夭折した詩人・建築家立原が残した5坪の夢。その想い。これをナビするのに内田有紀ほど適切な人はいない。毎回楽しみな内田有紀建築回。今回もしみじみ良かった。

日曜美術館「戦後新宿・渋谷をつくった建築家 坂倉準三」録画鑑賞。
東京から次々と坂倉の風景が消えていく中でこの特集は有難い。羽島市庁舎とかも解体される中で旧上野市庁舎を図書館とホテルに再改修するというプロジェクトが素晴らしかった。モダニズム建築ファンとしては嬉しい。これからは再開発じゃなくて再改修にシフトしていくべきだと思った。

菊川の映画館Strangerにて、古澤健監督「STALKERS」鑑賞。
トンネルという装置の活用の実践。走りすぎる自転車とランナーのアクションとただ通り過ぎる者が産み落とすサスペンス。拾われた音のバイオレンス。そしてカメラが捉える映画的な瞬間。シンプルで大胆で画期的。驚きの56分。これはまた観たいやつ。面白かった。

1月31日
アラスター・グレイ「哀れなるものたち」読了。
饒舌に過ぎる哀れなるものたちの競演による疾風怒涛の展開が荒唐無稽を凌駕する。そして終わったと思ったらそこから更に長い展開。人間のリセットによるフェミニズムとヒューマニズムの獲得。人類はもう一度生き直す事が出来るのか。映画への期待値が跳ね上がった。

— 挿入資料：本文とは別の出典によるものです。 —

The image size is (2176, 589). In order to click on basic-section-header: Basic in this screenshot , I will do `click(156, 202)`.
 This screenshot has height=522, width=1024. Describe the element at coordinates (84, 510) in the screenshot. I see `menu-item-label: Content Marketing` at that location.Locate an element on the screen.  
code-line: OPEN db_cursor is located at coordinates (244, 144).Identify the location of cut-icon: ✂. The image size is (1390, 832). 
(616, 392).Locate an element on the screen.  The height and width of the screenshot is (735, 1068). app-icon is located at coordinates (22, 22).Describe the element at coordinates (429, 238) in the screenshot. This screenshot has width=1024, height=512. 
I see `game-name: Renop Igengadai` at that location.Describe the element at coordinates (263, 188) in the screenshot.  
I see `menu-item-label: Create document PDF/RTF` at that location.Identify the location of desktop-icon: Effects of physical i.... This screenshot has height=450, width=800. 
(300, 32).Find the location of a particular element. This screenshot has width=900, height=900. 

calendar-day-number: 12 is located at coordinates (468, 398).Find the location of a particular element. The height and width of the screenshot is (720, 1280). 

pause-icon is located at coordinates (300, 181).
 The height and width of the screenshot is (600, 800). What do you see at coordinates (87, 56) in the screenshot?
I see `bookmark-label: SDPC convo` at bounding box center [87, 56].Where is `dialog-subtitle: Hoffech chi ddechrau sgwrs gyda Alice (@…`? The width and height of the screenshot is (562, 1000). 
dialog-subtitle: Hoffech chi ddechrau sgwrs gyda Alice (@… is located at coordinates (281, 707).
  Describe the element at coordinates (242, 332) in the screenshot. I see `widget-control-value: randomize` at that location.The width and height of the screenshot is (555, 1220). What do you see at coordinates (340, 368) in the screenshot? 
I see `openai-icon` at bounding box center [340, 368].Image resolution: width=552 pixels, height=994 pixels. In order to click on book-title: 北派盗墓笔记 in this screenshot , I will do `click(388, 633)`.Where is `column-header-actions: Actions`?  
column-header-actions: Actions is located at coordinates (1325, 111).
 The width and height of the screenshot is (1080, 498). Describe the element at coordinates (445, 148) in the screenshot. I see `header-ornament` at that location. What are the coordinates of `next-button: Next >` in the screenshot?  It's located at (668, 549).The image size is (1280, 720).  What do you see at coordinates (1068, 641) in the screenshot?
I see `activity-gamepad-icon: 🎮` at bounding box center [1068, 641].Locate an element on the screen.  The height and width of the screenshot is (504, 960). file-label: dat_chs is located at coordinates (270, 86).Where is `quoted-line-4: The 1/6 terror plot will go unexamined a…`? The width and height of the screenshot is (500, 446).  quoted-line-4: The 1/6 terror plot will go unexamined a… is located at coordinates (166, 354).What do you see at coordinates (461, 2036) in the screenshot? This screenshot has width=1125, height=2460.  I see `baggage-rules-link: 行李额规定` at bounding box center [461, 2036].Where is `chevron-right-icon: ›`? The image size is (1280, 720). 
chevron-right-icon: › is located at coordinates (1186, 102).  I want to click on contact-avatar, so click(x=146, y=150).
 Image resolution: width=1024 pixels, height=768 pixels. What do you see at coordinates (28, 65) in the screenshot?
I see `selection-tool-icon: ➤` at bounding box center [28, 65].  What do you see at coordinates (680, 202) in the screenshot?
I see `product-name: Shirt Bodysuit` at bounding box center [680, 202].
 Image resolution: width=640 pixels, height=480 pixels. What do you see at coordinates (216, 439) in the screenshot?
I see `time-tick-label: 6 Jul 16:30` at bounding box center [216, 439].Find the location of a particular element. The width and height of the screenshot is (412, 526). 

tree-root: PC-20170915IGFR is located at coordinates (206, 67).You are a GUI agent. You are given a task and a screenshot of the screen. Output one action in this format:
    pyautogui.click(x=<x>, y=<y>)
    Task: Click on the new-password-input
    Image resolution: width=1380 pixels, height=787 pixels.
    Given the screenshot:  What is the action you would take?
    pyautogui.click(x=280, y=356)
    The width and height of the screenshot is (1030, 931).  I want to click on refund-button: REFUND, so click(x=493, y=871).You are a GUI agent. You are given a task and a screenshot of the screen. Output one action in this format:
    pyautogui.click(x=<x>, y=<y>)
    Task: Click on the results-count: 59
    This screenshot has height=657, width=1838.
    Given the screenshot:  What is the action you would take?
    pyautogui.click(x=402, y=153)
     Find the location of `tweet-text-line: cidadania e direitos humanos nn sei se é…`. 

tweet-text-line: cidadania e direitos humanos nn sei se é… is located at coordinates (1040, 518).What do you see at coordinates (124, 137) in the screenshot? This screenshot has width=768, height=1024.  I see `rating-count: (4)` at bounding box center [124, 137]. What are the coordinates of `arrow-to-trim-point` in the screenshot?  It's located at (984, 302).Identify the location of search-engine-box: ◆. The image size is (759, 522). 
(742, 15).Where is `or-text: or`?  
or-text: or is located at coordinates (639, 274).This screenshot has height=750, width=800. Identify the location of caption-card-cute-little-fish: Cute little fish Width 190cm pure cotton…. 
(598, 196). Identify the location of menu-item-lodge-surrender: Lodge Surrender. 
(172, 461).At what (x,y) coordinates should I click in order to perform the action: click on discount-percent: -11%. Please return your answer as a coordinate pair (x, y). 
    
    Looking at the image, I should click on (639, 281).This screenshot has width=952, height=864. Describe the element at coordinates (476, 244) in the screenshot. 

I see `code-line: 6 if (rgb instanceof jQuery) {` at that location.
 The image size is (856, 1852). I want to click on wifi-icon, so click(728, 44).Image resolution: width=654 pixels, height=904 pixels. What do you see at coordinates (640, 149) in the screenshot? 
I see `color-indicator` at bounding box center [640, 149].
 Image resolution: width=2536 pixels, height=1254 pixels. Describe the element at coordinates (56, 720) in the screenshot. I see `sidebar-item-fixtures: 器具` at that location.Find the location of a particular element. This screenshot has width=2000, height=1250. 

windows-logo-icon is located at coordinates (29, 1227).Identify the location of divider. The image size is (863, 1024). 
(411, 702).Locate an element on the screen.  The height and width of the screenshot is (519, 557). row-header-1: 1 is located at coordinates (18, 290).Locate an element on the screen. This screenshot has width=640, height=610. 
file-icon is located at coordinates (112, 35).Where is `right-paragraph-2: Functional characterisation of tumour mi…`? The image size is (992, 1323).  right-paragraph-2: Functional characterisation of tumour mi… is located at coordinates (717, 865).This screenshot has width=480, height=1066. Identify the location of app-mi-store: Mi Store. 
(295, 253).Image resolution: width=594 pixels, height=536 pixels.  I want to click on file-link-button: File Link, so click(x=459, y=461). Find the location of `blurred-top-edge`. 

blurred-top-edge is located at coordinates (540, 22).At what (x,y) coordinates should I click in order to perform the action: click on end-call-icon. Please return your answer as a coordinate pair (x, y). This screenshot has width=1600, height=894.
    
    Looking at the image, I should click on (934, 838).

ホワイトシネクイントにて、ヨルゴス・ランティモス監督「哀れなるものたち」鑑賞。
饒舌な原作の語り口を独特の色彩による映像と美術で簡潔にオレ色に染め上げたランティモス劇場。その分綺麗に纏まりすぎてる感は否めないが、エマ・ストーンのあのダンスには釘付けになった。これはヨルゴス版「Barbie」という解釈も出来るな。

で、PARCOの3階で「哀れなるものたち」公開記念のパネル展もやってたのでついでに覗いて来た。何気にサーチライトピクチャーズの作品をたくさん観てるなという事に気が付いた。

更にその後は渋谷の無機質カフェのカフェモノクロームにて、期間限定メニュー「哀れなるものたち」コラボセットを注文。プリンとグレープジュースとコースター付き。店員さん未見なのでネタバレしない程度にお勧め。あとはベルリン映画祭の捉え方や今後の期待作やこれからの映画の選択の仕方についてなど喋り倒すPOOR THINGSぶりで過ごす。

それで最後はイメフォにてタイラー・タオルミーラ監督「ハム・オン・ライ」鑑賞。
サンドイッチ屋に集まる若者たちの通過儀礼めいたパーティ。選択を迫られたそれぞれは何を誰を選び取るのか。「アメリカンスリープオーバー」的な爽やかさに「ツインピークス」的な不穏さを通底させ、凡庸な青春に迫った非凡な作品。なんだこの斬新な切り口。とりあえずサントラが欲しい。